◆ Exercise instructions ◆
An exact copy of the entries below is needed, with every picture left out.

━━━━━ Records shown

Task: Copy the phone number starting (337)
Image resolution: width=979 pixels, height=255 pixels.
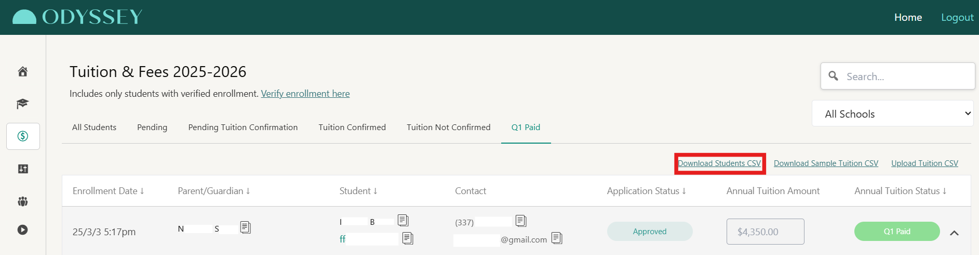Action: (x=521, y=221)
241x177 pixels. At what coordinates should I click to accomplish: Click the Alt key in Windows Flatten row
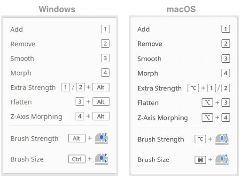[101, 102]
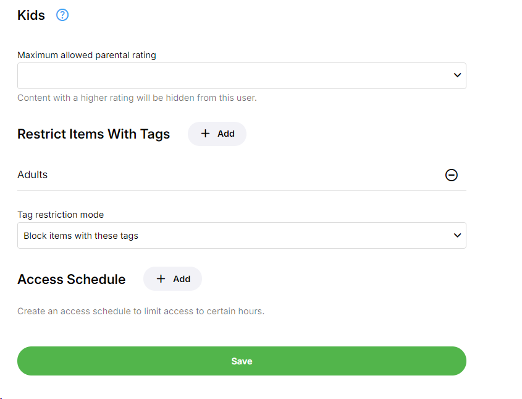Click the plus icon beside Restrict Items With Tags
Viewport: 522px width, 399px height.
(206, 134)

━━━━━━━━━━

◆ Task response ◆
Task: Copy the phone number starting (337)
Image resolution: width=979 pixels, height=255 pixels.
Action: (x=521, y=221)
241x177 pixels. At what coordinates should I click to accomplish: Click the Alt key in Windows Flatten row
[101, 102]
Click the plus icon beside Restrict Items With Tags
Viewport: 522px width, 399px height.
(206, 134)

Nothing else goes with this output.